Я заглянул в мертвые глаза Демерелис, только сейчас осознавая, что все еще держу ее. Наклонившись, я опустил ее в пыль, повернулся к отцу.
Крики ужаса вокруг нас сменились криками боли в одно мгновение. Разбойники врезались в выбежавшую навстречу вооруженную толпу. Закричали лошади, заголосили женщины, зашлись в визге дети. Я крепче сжал меч, готовый сорваться с места, но отец удержал меня.
— Езжай в Шин! — рявкнул он, хватая меня за плечо. — Скачи за подмогой, они тут просто нас всех у-нич-то-жат!
— Я хочу остаться здесь и сражаться! — крикнул я, едва успев увернуться от стрелы, пролетевшей у самого уха. — Отправь кого-то из женщин, отец, я буду сражаться!
— Это приказ! — отрезал он, глядя на несущихся к нам всадников. — Серпетис, я приказываю тебе волей отца и фиура! Приведи подмогу! Езжай, езжай в Шин!

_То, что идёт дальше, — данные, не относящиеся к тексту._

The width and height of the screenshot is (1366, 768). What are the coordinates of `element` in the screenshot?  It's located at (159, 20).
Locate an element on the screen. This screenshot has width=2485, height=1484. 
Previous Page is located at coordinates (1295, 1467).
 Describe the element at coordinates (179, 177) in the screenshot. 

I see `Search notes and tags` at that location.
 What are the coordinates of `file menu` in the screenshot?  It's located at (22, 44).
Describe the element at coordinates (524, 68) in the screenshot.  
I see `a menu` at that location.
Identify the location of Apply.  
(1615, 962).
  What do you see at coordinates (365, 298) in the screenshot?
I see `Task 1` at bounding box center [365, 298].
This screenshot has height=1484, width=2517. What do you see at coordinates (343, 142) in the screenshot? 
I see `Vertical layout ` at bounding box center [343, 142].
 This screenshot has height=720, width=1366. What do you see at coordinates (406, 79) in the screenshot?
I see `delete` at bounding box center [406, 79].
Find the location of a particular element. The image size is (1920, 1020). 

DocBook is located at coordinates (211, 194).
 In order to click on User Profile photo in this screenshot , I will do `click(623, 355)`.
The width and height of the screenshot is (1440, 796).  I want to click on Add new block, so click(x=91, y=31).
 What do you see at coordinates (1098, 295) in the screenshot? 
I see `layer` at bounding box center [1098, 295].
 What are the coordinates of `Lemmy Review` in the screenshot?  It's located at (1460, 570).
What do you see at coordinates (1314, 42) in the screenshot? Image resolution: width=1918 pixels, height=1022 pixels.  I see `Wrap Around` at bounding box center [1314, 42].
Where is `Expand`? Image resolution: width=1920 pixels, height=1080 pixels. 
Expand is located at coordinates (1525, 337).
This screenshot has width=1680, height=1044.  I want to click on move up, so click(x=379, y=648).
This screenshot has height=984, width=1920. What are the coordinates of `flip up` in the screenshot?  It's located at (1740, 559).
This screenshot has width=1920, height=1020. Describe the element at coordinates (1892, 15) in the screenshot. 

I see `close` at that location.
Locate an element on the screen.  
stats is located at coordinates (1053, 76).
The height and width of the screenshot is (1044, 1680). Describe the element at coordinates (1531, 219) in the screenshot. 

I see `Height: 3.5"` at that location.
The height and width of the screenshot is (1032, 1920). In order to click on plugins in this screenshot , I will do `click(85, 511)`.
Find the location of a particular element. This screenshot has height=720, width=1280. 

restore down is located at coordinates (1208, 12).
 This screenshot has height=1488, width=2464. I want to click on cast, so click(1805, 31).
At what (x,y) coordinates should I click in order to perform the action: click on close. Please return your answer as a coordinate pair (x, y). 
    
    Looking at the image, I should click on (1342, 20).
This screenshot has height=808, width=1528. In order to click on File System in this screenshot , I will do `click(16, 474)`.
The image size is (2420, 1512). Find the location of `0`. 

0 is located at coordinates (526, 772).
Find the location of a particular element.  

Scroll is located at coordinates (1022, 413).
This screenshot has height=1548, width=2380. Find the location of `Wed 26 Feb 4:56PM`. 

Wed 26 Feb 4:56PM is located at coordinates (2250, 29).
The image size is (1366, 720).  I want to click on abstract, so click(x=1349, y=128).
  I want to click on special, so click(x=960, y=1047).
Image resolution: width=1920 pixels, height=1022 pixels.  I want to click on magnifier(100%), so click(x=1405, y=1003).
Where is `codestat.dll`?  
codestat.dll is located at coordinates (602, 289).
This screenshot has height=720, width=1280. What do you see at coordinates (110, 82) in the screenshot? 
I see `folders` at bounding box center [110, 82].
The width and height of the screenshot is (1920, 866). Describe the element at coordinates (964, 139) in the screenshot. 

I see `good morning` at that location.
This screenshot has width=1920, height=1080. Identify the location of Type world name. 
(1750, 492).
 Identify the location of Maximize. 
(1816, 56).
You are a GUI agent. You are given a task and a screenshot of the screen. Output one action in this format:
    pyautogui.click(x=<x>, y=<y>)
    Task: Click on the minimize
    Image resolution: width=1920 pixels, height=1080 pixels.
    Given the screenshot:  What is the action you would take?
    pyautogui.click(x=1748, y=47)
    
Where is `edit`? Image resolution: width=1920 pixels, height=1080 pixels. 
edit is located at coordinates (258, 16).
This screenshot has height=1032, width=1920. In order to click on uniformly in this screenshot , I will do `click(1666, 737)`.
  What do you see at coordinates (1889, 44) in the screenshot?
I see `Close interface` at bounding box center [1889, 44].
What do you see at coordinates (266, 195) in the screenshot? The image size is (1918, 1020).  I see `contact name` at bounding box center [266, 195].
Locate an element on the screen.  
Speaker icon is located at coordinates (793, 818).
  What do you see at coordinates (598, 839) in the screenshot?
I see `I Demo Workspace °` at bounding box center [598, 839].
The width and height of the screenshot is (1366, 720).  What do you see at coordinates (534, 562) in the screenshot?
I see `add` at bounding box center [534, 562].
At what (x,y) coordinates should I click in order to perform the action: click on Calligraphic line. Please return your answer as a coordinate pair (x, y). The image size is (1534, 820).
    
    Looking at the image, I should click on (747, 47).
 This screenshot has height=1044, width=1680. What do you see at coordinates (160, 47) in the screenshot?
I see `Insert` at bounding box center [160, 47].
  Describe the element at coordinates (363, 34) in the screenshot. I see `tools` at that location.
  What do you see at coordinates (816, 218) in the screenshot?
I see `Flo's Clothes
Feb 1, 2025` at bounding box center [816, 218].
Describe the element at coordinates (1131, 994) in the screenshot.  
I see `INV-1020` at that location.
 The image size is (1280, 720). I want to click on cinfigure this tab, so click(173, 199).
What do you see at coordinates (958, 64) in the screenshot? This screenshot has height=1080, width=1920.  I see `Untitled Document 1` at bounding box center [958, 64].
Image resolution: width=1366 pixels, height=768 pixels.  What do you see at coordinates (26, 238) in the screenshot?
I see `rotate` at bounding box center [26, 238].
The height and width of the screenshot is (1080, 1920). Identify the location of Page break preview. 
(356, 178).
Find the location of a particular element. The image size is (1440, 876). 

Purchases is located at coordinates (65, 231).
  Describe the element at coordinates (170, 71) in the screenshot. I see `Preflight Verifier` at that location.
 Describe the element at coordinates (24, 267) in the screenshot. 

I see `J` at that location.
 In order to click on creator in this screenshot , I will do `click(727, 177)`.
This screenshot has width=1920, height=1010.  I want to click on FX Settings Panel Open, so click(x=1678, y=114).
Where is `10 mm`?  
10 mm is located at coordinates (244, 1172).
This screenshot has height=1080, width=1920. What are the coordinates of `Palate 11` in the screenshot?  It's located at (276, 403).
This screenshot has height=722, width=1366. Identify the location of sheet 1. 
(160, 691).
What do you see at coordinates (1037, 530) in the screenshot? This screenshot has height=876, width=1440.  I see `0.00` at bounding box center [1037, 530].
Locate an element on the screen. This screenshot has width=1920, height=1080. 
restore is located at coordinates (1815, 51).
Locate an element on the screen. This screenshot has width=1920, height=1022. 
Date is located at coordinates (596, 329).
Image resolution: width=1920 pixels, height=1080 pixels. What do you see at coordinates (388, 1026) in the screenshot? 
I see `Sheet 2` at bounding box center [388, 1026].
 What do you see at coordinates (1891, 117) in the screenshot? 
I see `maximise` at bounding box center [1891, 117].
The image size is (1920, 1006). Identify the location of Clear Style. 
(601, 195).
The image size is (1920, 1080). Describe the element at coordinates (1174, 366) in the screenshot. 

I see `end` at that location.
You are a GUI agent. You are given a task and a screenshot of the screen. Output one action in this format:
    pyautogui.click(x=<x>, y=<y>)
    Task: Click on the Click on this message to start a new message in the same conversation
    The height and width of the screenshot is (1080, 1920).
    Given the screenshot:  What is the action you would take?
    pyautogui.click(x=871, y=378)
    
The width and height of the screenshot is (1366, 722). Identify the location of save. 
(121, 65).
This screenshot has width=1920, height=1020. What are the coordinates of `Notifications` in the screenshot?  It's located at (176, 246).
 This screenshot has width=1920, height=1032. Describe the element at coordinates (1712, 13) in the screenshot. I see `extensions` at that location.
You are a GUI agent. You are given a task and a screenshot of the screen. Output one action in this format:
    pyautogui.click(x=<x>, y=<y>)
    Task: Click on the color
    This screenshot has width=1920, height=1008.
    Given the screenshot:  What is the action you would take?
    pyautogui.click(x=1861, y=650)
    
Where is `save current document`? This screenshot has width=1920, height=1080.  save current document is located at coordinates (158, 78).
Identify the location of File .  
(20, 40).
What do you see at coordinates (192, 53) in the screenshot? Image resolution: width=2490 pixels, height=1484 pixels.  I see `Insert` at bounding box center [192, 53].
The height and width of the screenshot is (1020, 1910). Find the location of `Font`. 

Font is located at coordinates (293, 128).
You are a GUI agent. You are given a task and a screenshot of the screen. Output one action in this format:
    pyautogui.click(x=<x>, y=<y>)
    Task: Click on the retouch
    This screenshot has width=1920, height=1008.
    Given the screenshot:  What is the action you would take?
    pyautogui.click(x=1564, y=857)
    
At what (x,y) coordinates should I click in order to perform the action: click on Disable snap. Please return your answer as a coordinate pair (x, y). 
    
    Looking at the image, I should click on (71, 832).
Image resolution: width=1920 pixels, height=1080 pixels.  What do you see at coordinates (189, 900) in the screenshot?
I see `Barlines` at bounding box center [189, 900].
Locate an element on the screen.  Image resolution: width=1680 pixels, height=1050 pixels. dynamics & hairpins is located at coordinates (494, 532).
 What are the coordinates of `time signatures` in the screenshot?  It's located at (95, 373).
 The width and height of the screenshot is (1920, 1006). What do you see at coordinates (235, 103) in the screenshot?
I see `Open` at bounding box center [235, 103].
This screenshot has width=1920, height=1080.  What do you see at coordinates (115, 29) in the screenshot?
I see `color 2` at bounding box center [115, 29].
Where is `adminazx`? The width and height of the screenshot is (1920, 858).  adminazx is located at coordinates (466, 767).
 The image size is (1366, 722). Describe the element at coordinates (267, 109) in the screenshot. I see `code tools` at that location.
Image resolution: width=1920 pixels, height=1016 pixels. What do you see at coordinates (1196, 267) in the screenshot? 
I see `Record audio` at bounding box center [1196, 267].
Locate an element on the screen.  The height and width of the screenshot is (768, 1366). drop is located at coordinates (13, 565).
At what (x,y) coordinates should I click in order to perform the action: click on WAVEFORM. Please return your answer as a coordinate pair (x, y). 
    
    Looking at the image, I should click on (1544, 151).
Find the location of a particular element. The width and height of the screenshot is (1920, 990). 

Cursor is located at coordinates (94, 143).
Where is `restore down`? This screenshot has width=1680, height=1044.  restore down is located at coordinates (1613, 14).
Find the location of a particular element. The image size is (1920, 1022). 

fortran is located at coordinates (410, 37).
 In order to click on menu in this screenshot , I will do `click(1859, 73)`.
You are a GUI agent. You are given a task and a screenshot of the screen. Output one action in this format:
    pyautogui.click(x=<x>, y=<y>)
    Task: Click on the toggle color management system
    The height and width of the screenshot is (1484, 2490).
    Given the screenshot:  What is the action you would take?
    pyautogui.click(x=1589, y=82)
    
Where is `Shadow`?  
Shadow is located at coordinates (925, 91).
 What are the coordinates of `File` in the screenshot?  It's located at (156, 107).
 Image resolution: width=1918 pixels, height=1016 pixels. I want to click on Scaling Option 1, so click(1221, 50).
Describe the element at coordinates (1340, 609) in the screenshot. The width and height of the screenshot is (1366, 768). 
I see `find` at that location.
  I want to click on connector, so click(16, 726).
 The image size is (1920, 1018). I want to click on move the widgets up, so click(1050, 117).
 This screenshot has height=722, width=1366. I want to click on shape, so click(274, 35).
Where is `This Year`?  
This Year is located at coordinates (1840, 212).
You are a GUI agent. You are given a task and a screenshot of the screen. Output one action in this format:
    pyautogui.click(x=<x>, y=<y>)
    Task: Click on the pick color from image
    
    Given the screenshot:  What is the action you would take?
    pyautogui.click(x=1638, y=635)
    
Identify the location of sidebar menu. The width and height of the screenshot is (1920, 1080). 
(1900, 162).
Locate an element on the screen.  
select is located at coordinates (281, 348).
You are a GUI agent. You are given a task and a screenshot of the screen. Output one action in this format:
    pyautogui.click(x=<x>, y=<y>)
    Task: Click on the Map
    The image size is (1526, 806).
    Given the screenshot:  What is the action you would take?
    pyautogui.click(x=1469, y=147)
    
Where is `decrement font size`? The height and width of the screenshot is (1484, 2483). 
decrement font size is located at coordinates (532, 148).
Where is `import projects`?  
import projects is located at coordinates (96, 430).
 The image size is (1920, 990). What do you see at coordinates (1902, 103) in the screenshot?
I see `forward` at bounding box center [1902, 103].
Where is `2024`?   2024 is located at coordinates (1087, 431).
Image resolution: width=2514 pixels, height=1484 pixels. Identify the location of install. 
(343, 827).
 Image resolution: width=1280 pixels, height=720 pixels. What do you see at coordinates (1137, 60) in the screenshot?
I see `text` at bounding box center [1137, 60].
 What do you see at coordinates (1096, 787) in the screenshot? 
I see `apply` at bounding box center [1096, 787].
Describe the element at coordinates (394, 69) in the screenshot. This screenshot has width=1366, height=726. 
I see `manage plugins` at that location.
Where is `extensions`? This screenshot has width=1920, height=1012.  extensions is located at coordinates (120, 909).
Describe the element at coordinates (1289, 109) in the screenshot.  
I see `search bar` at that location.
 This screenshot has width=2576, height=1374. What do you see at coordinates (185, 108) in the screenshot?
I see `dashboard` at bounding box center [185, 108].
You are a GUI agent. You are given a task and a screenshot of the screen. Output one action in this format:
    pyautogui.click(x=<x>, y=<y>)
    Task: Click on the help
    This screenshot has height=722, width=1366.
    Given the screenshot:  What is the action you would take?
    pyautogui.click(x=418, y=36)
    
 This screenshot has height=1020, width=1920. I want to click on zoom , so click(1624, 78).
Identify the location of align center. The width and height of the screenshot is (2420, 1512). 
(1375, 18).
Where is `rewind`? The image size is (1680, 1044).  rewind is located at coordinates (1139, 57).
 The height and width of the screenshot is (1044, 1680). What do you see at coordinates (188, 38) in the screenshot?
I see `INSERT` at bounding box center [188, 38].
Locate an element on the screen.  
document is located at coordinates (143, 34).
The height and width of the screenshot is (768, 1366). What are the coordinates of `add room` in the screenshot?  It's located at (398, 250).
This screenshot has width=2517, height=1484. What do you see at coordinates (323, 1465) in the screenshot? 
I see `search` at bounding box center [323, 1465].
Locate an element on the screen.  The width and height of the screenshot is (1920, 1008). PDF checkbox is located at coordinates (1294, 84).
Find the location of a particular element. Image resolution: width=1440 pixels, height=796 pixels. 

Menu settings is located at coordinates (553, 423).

Он ударом меча вышиб из седла первого врага, повернулся ко второму и, увернувшись от просвистевшего рядом с головой кнута, повторил маневр. Я убил двоих, далеко не так ловко, как он, и едва не лишившись глаза, когда один из разбойников попытался ткнуть в меня боевой отравленной иглой. Вывернув руку, я всадил иглу разбойнику в щеку и, оставив его вопящим от боли, побежал прочь.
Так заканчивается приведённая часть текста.